Chiu Hwa-Yen, Chao Heng-Sheng, Chen Yuh-Min
Department of Chest Medicine, Taipei Veterans General Hospital, Taipei 112, Taiwan.
Institute of Biophotonics, National Yang Ming Chiao Tung University, Taipei 112, Taiwan.
Cancers (Basel). 2022 Mar 8;14(6):1370. doi: 10.3390/cancers14061370.
Lung cancer is the leading cause of malignancy-related mortality worldwide due to its heterogeneous features and diagnosis at a late stage. Artificial intelligence (AI) is good at handling a large volume of computational and repeated labor work and is suitable for assisting doctors in analyzing image-dominant diseases like lung cancer. Scientists have shown long-standing efforts to apply AI in lung cancer screening via CXR and chest CT since the 1960s. Several grand challenges were held to find the best AI model. Currently, the FDA have approved several AI programs in CXR and chest CT reading, which enables AI systems to take part in lung cancer detection. Following the success of AI application in the radiology field, AI was applied to digitalized whole slide imaging (WSI) annotation. Integrating with more information, like demographics and clinical data, the AI systems could play a role in decision-making by classifying EGFR mutations and PD-L1 expression.

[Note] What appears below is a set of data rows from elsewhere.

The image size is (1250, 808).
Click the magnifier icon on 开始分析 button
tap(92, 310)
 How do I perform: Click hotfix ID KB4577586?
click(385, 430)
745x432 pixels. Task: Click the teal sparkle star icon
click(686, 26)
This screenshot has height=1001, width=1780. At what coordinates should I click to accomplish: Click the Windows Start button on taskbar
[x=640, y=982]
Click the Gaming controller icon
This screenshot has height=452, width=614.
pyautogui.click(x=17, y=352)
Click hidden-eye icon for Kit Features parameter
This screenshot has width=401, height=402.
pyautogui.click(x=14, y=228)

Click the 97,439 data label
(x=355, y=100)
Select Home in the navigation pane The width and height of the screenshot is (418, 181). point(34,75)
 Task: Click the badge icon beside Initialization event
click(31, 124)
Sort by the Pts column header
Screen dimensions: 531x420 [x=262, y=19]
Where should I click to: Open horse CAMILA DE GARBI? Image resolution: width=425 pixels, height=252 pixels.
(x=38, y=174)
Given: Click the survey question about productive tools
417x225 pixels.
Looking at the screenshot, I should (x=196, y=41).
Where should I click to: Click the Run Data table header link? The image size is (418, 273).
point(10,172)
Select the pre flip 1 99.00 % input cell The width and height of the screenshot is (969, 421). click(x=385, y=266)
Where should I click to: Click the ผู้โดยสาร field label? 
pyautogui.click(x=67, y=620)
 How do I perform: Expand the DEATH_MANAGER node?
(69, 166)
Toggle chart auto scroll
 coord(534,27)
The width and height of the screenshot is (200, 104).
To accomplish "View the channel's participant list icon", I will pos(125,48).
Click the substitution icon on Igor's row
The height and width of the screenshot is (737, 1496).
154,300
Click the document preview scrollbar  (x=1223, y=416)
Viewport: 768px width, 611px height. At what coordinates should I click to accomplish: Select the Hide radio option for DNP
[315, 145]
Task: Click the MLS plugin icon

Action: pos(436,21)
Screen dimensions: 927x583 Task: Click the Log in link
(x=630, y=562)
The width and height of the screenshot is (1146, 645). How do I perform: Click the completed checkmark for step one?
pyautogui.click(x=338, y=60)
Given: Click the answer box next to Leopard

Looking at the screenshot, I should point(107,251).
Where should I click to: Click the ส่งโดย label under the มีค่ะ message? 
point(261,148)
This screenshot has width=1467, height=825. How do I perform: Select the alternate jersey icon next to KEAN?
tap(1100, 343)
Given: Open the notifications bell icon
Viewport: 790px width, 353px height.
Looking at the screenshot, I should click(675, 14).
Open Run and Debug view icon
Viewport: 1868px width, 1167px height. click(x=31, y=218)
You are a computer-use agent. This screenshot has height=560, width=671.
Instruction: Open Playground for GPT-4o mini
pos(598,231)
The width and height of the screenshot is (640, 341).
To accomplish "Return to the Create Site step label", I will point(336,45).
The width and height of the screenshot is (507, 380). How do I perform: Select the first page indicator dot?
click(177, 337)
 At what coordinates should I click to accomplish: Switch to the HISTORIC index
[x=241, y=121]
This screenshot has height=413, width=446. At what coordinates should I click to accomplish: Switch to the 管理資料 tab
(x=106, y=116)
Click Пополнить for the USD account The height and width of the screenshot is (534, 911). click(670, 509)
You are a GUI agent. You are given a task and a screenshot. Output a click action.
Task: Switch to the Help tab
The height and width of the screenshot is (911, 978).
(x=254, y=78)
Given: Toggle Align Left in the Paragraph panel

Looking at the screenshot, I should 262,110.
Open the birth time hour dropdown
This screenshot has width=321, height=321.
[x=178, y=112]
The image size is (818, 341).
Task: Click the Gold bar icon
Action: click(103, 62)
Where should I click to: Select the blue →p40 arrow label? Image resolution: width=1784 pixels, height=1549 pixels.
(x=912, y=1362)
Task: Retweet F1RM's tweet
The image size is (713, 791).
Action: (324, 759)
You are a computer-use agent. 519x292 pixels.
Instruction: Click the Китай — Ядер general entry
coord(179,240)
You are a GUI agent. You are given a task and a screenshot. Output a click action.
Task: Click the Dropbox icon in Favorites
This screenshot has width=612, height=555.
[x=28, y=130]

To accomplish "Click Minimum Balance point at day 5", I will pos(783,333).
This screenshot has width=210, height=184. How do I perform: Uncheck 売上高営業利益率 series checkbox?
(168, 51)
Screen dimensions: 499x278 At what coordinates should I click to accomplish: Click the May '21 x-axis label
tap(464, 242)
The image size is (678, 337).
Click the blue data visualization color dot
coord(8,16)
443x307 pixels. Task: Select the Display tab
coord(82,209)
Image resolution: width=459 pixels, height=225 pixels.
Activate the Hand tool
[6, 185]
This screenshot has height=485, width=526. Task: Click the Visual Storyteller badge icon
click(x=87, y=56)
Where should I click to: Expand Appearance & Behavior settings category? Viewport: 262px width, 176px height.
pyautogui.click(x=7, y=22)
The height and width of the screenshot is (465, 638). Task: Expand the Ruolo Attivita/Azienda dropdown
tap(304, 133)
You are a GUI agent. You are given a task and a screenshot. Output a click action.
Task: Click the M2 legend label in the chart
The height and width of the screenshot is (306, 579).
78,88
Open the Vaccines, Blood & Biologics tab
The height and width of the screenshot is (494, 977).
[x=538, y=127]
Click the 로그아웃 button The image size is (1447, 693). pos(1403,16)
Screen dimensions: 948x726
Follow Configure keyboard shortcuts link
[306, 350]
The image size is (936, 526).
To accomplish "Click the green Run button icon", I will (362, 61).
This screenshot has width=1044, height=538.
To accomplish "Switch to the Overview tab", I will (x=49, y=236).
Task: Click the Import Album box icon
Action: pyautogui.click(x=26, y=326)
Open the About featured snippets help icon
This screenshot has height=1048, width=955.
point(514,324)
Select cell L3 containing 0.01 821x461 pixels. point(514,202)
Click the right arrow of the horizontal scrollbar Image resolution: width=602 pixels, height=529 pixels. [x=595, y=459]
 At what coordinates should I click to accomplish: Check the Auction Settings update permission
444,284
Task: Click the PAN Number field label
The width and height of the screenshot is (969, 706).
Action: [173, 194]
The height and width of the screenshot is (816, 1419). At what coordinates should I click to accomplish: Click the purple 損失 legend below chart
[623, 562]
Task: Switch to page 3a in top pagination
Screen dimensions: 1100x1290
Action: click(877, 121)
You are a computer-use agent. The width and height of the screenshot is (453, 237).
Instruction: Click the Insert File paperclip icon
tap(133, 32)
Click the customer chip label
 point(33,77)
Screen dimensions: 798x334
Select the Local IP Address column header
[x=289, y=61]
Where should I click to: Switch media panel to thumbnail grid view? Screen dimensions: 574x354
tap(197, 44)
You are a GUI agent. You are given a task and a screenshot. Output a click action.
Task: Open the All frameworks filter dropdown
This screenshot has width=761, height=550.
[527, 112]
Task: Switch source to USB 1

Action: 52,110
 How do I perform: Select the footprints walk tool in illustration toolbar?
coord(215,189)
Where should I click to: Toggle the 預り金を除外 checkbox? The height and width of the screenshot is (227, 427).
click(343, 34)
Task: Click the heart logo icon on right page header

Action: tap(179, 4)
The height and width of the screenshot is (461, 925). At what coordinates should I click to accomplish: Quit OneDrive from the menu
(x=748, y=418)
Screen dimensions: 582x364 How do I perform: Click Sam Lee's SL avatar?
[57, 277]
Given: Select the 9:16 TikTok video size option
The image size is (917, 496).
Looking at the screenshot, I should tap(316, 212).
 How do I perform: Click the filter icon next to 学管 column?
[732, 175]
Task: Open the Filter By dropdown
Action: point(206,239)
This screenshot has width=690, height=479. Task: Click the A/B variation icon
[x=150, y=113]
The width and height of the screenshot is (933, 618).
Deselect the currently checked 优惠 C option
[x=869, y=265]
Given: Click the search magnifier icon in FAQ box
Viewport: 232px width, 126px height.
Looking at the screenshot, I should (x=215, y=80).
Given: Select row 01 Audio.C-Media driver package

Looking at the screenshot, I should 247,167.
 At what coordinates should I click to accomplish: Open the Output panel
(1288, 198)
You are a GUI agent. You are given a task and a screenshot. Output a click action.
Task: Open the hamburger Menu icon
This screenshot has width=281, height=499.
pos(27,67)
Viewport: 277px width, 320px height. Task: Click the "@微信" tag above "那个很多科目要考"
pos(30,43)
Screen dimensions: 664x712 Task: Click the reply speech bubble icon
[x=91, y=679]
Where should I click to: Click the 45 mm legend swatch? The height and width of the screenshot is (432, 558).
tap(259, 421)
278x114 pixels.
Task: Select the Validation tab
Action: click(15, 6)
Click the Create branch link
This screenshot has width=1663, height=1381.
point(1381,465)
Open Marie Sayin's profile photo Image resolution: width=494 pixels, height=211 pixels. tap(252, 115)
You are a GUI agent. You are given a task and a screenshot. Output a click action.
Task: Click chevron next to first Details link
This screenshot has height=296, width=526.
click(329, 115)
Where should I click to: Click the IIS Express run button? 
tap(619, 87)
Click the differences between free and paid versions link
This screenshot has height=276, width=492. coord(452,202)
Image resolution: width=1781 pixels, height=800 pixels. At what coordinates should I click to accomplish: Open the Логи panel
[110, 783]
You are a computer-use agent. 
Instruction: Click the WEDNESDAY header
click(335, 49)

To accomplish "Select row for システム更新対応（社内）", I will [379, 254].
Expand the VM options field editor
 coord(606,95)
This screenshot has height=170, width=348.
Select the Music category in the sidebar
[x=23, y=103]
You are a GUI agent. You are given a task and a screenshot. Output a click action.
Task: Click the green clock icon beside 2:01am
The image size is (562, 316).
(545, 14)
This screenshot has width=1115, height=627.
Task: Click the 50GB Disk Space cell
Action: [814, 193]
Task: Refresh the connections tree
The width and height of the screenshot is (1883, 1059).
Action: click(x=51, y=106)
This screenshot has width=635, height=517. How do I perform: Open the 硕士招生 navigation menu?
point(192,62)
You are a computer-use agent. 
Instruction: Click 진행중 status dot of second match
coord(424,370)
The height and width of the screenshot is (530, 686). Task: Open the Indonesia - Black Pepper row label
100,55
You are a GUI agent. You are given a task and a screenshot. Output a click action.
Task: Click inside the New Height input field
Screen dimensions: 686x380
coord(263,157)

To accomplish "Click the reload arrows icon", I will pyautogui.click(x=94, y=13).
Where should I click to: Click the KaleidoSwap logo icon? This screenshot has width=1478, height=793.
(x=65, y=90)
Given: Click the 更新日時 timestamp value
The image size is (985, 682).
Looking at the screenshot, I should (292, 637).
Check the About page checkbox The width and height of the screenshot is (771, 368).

AI systems also help clinicians to estimate the patient's prognosis by predicting drug response, the tumor recurrence rate after surgery, radiotherapy response, and side effects. Though there are still some obstacles, deploying AI systems in the clinical workflow is vital for the foreseeable future.
肺癌因其异质性特征和晚期诊断,是全球恶性肿瘤相关死亡的主要原因。人工智能(AI)擅长处理大量的计算和重复性劳动工作,适用于协助医生分析如肺癌这类以图像为主的疾病。自20世纪60年代以来,科学家们长期致力于将AI应用于通过胸部X光片(CXR)和胸部CT进行肺癌筛查。举办了几次重大挑战赛以寻找最佳的AI模型。目前,美国食品药品监督管理局(FDA)已批准了多个用于CXR和胸部CT读片的AI程序,这使得AI系统能够参与肺癌检测。随着AI在放射学领域应用的成功,AI被应用于数字化全切片成像(WSI)标注。通过整合更多信息,如人口统计学和临床数据,AI系统可以通过对表皮生长因子受体(EGFR)突变和程序性死亡受体配体1(PD-L1)表达进行分类,在决策中发挥作用。AI系统还通过预测药物反应、术后肿瘤复发率、放疗反应和副作用,帮助临床医生评估患者的预后。尽管仍存在一些障碍,但在可预见的未来,在临床工作流程中部署AI系统至关重要。